Uma época pós-narrativa (Byung-Chul Han)

Atualmente, fala-se muito em narrativas. Paradoxalmente, o uso inflacionário de narrativas revela uma crise narrativa. Em meio a um barulhento storytelling, há um vácuo narrativo que se manifesta como um vazio de sentido e como desorientação. Nem o storytelling nem a guinada narrativa serão capazes de ocasionar o retorno da narração. A tematização específica de um objeto e sua transformação em um objeto de pesquisa popular pressupõe uma profunda alienação. O forte apelo às narrativas aponta para sua disfunção.

Quando as narrações nos ancoravam no ser, ou seja, quando nos atribuíam um lugar e transformavam o ser-no-mundo em um estar-em-casa, dando à vida significado, apoio e orientação, isto é, quando a própria vida era um narrar, não se falava em storytelling ou em narrativas. Esses conceitos são usados de modo inflacionário justamente quando as narrativas já perderam sua força originária, sua gravitação, seu mistério, e mesmo sua magia.

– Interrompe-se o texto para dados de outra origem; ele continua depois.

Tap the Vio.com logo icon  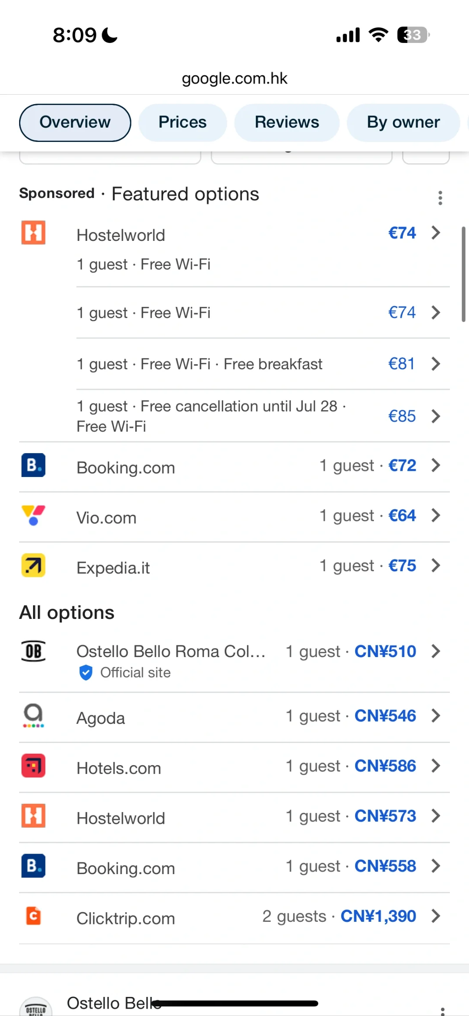[x=33, y=515]
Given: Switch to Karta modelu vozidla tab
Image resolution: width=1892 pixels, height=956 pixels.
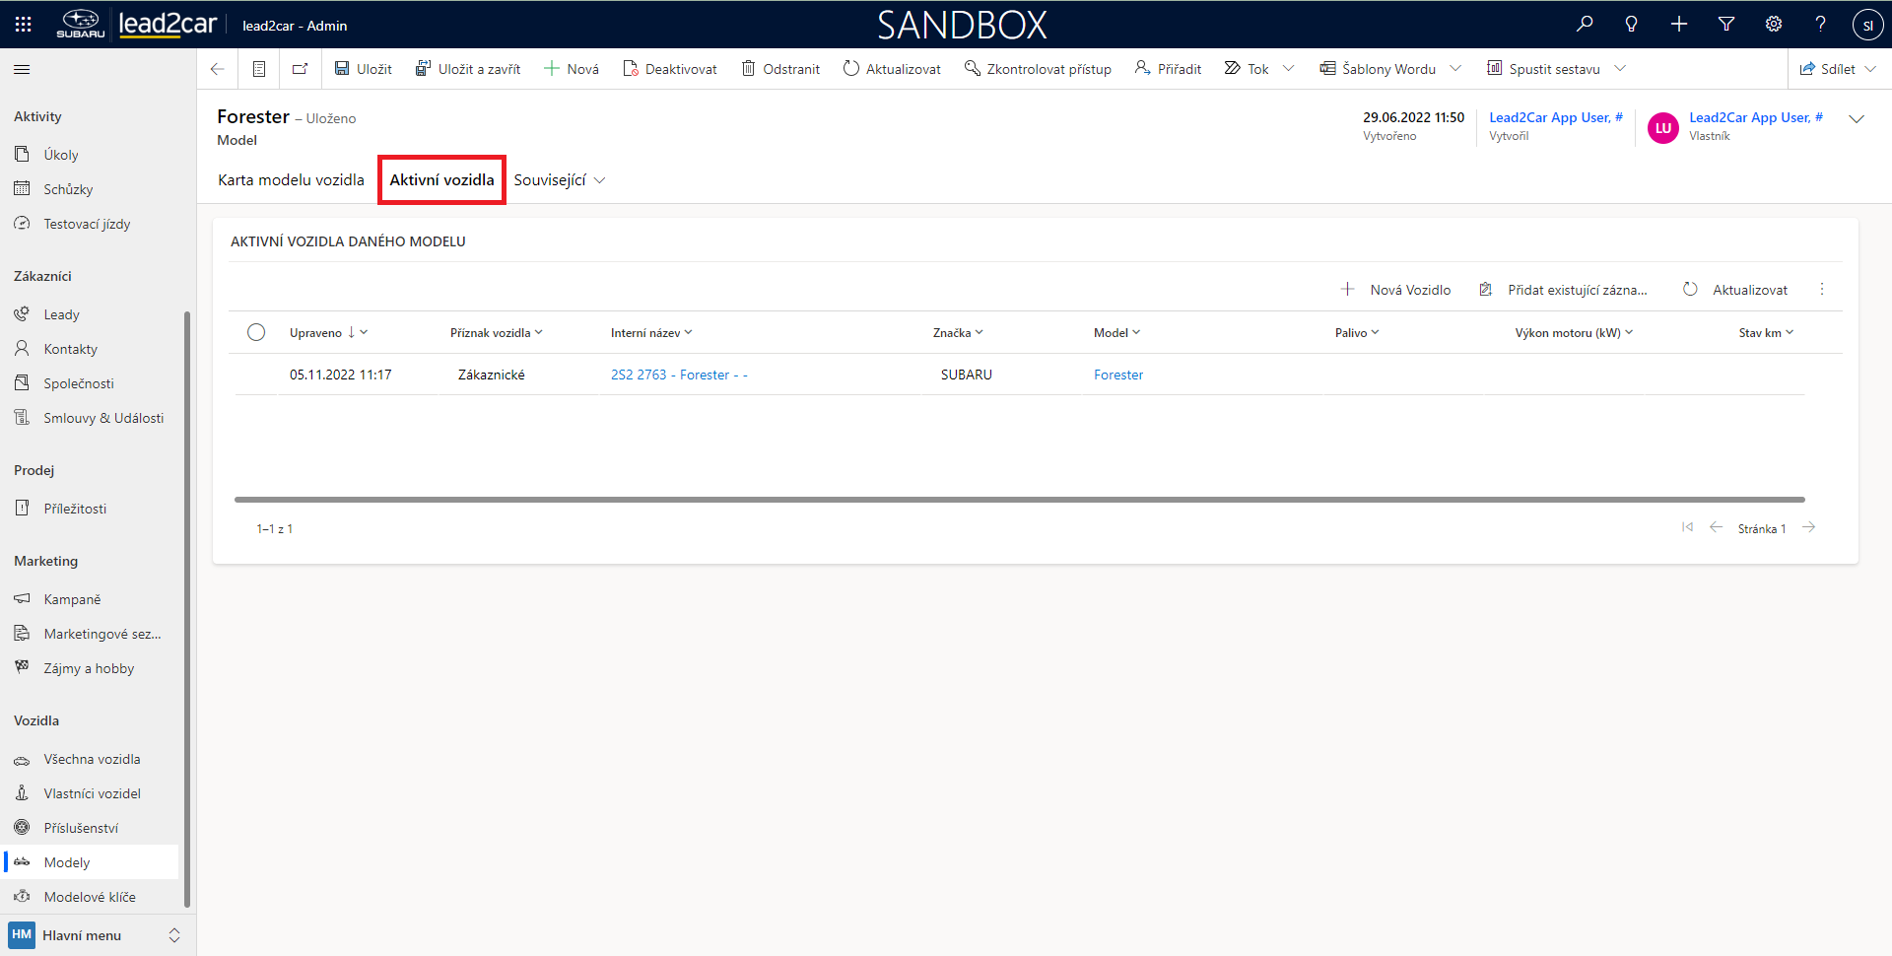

Quando sua construção é percebida, elas perdem seu momento interno de verdade. Elas próprias são percebidas como contingentes, como substituíveis e mutáveis. Não são mais vinculantes ou unificadoras. Não mais nos ancoram no ser. Apesar do atual alarde sobre as narrativas, vivemos em uma época pós-narrativa. A consciência narrativa, que emana da constituição supostamente narrativa do cérebro humano, só é possível em uma época pós-narrativa, uma época estranha ao poder de vinculação característico da narrativa.

[BYUNG-CHUL HAN. A crise da narração. Daniel Guilhermino. Petrópolis, RJ: Editora Vozes, 2023]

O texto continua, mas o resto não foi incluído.